# Staying for 6 months



## Wily G (Mar 28, 2008)

Hi,

I am new to this forum but my wife and myself intend moving to Cyprus in March 2009 for an initial 6 months trial period to ensure it is where we want to live.

We intend to drive to Italy and get the ferry across to Cyprus so we have the car with us and don't need to rent one. I have read about probs in these forums about importing a car. would we have any probs for the six month period?

My wife stayed in Cyprus for a number of years while growing up and we have been to Protaras on holiday for the last 16 or so years.

We are both aware that staying somewhere and being on holiday for two weeks is completely different. That is why we want an initial trial of six months or so. We would then return to the UK and sell up before coming back out to stay from 2010.

Any advice would be most appreciated.

Thanks


----------



## yummymummy150 (Sep 8, 2007)

Hi willy boy, Sounds like a good idea, but take a look down at paphos its more year round as in witer there is not much up in potaras i do think it is nice for a holiday good beach. My hubby also spent some school days there RAF.
click on my link to see site to look at Paphos. We are in Fife for now Paphos soonest.
Tricia


----------



## Stravinsky (Aug 12, 2007)

In most EU countries the car has to be legal in its country of residence to be legal in the country you take it to. So you would need to ensure it has a current MOT and tax, and of course ensure you can find an insurance company that would cover you for that extended period


----------



## Wily G (Mar 28, 2008)

Thanks guys, I presume then that the car won't cost anything to take it into Cyprus and I wouldn't need any additional paperwork etc, particularly since it is only for an initial 6 months?

Yummymummy, my wife stayed in Cyprus as her father was in the British Army in Dakhelia barracks.

Cheers


----------



## Stravinsky (Aug 12, 2007)

Wily G said:


> Thanks guys, I presume then that the car won't cost anything to take it into Cyprus and I wouldn't need any additional paperwork etc, particularly since it is only for an initial 6 months?
> 
> Yummymummy, my wife stayed in Cyprus as her father was in the British Army in Dakhelia barracks.
> 
> Cheers


Well I'm no expert on Cyprus but certainly in Iberia and other parts of the EU you are on dodgy ground if you can be considered a resident and are still driving a UK plated vehicle.

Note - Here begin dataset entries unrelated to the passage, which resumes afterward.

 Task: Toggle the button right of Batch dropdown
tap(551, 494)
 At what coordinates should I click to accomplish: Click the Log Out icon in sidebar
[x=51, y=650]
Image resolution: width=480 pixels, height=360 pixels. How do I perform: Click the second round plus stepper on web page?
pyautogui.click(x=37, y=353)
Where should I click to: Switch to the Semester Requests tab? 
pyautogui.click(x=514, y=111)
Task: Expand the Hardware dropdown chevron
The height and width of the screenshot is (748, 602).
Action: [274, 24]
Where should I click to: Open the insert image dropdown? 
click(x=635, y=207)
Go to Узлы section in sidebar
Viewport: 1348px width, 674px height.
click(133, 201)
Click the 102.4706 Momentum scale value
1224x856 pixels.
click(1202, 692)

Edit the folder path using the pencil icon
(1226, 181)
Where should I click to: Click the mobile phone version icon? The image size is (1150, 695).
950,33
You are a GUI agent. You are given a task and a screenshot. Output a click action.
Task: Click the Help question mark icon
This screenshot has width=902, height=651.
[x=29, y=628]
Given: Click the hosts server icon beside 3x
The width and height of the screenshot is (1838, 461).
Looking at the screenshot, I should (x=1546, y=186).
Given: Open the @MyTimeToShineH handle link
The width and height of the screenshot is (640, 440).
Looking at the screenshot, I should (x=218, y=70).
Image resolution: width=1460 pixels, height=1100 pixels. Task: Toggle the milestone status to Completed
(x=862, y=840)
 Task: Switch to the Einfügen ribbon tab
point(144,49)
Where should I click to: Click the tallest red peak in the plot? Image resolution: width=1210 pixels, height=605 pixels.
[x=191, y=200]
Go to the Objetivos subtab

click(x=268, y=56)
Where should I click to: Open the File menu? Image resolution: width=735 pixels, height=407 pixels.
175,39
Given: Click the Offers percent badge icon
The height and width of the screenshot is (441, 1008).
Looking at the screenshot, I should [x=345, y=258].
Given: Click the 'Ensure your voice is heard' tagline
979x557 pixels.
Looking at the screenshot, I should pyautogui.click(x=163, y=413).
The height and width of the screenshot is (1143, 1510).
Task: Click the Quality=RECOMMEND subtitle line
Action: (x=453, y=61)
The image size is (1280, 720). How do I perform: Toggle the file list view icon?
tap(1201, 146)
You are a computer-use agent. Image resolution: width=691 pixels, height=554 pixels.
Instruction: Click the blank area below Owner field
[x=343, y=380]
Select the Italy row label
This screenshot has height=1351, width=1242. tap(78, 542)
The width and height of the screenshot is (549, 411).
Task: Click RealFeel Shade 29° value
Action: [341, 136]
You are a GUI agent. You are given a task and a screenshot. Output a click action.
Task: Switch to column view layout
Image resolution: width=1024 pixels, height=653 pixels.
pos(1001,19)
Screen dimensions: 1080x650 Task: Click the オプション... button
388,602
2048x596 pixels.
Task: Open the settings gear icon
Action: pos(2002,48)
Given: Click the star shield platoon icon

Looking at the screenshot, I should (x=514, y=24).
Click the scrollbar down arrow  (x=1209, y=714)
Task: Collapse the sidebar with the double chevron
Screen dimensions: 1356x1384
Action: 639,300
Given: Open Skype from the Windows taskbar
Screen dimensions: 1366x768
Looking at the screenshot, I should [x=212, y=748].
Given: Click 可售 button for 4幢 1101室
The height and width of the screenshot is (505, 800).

In spain and I believe France there are road blocks to stop Brit plated cars, some of which have been here for years, with a view to seizure and fines. Many EU countries have the same strategy but I really am not sure about Cyprus, best to check


----------



## amandabev (Jan 8, 2008)

Hi
We stayed here in Cyprus for 3 months before we decided to move here permanently. It was really good to do it that way, as we made friends, contacts, lived as we would back in the uk, cooked most of our own food, did shopping etc. We have been here 15 months now and dont regret a single thing. We live in Pissouri a lovely village, loads of friendly people both expats and cypriots. Hope i can help you in any way.


----------



## yummymummy150 (Sep 8, 2007)

Amandabev,Glad to here all is going well hope to join you early next year.
Its good to get a happy story on the fourm as somtimes its the ones that did not work out that post most.sorry i know it does not work for all and you need to be aware.But 1000 are happy and its nice to hear.Had a few nice meals in Pissouri.
Tricia


----------



## Wily G (Mar 28, 2008)

One additional question if anyone can assist.

Can we get a car ferrie from Italy direct to Limassol or will we have to go via Greece?

I have been checking the websites but most are dated for 2001/2002 and the others don't have any direct ferries to Cyprus from Italy.

Thanks


----------